After a trip to the store, I had two layers of fabric plus a lot of batting to play with.  The underlay is a holiday themed quilting cotton (sale priced because of the impending holiday), and the solid green is a cotton twill with a bit of stretch.  Yes, I thought the stretch might be an issue, but I really wanted something thicker than quilting cotton.  In the end, a mid-weight quilting cotton probably would have worked fine and had just as much body as the twill.  And while I love the wrinkled look of antique quilting made with cotton batting, I decided against that for a garment and purchased the easy to find poly sew-in batting.

After cutting a wide margin around the skirt pattern pieces in all three layers, I stacked them together, drew a chalk line along the cross grain, and started quilting.  And I would like to say just how impressed I am with those of you that machine quilt large expanses of fabric with regular machines.  It's hard work wrangling all that fabric through the machine!

I know I have heard of spray basting some sort of glue to keep the layers together, but that seemed like an accident waiting to happen, so a few pins strategically placed kept things in place, for the most part.  The small amount of stretch in the twill gave me a bit of grief, but nothing too terrible.  I was also concerned after my first pass of (somewhat) parallel lines that the batting I had chosen was much too thick.  But after the second pass created a (mostly) square grid, that poof factor was much more under control.

The next step was to trim the quilted pieces to size.  I decided I would cut one size larger than normal  to account for the thickness of the fabric, and marked the outline in chalk.  This seemed like the easier way to do things, and it worked quite well.  If my pattern pieces were more complicated I might have been annoyed, but for a straightforward skirt with two pattern pieces, this worked nicely.

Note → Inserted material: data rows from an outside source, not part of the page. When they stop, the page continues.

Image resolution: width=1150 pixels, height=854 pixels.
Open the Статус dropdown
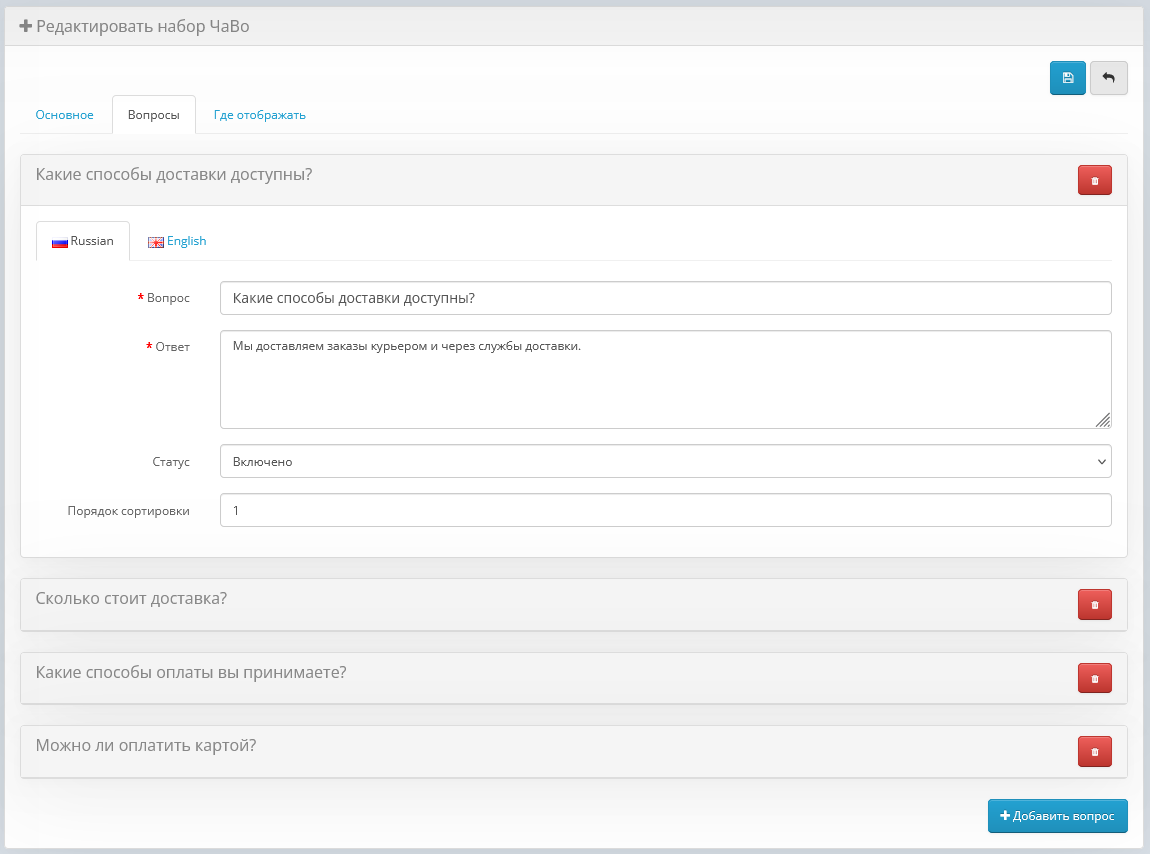(x=665, y=461)
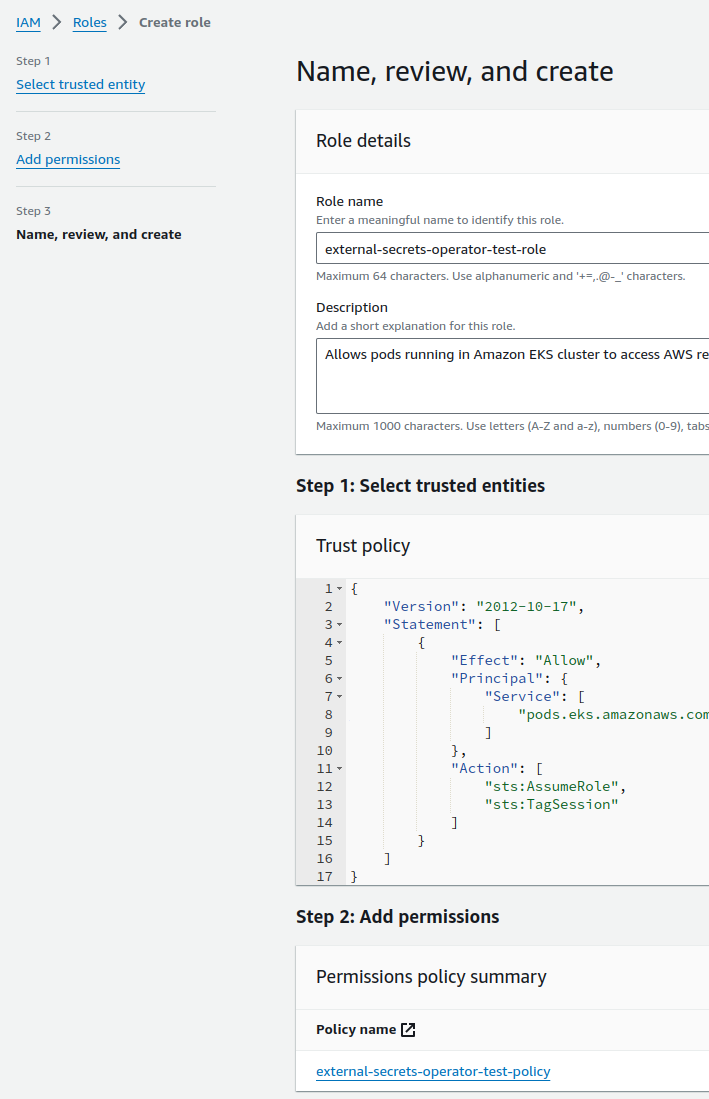Collapse the JSON fold arrow on line 1

pos(339,589)
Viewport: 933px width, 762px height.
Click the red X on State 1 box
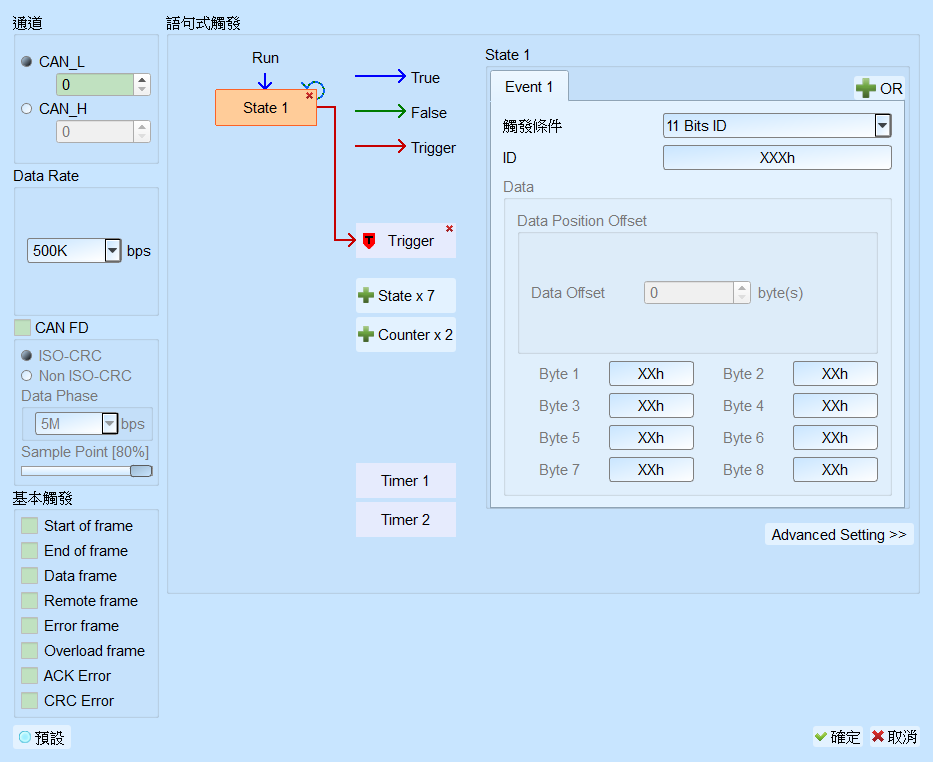point(309,96)
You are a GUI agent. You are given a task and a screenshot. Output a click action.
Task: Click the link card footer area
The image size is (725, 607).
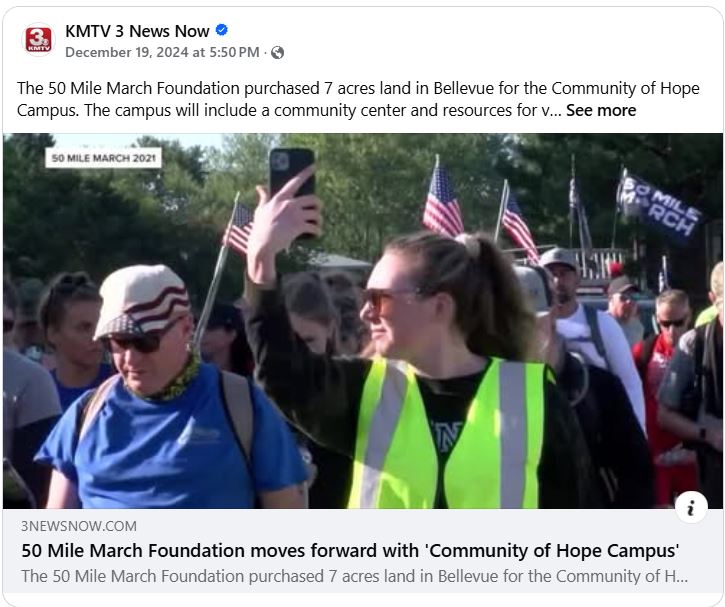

I also added three inches to the length of the skirt.  Might as well be completely covered in a quilt in the Winter weather, right?!

And then I just kept going with all four sets of fabric pieces.

And somewhere in the middle I really wanted a long arm quilting machine.  Never mind the fact that one will not fit in my empty sewing room, let alone with all the other tables and accoutrements that are currently living in there!  I definitely understand why they exist and how lovely it would be not to have to fight masses of fabric through a standard sewing machine.

But I got through it in stages . . . quilt one piece, cut something out, go back to quilting, stitch a seam together, cut some bias strips . . .

Which is how I decided to finish my seams.  My Hug Snug would be no match for the thickness of this fabric, so I bound the seams with leftover bits of my lining fabric.

And while I was posting progress images to Instagram, everyone kept saying how lovely the print side is; to be honest, I think so too.  But the original idea for this skirt was to add another winter skirt to pair with other blouses and tops to the closet, and a holly print, no matter how pretty, is decidedly holiday, and not the look I was going for.

I have to stay, though, this makes me want another quilted skirt, this time out of a print!

And while I am not quite ready to tackle another, and the expert machine quilters out there will be horrified that my square grid went off the reservation a couple of times and has a definite drunken look to it, I think the overall appearance of the skirt will make up for the messy quilting.  I hope!

1 comment:

  1. Perfectly parallel stitches, homemade HugSnug, and a skirt long and cozy enough to be worn by a back up dancer on a Mitzi Gaynor special.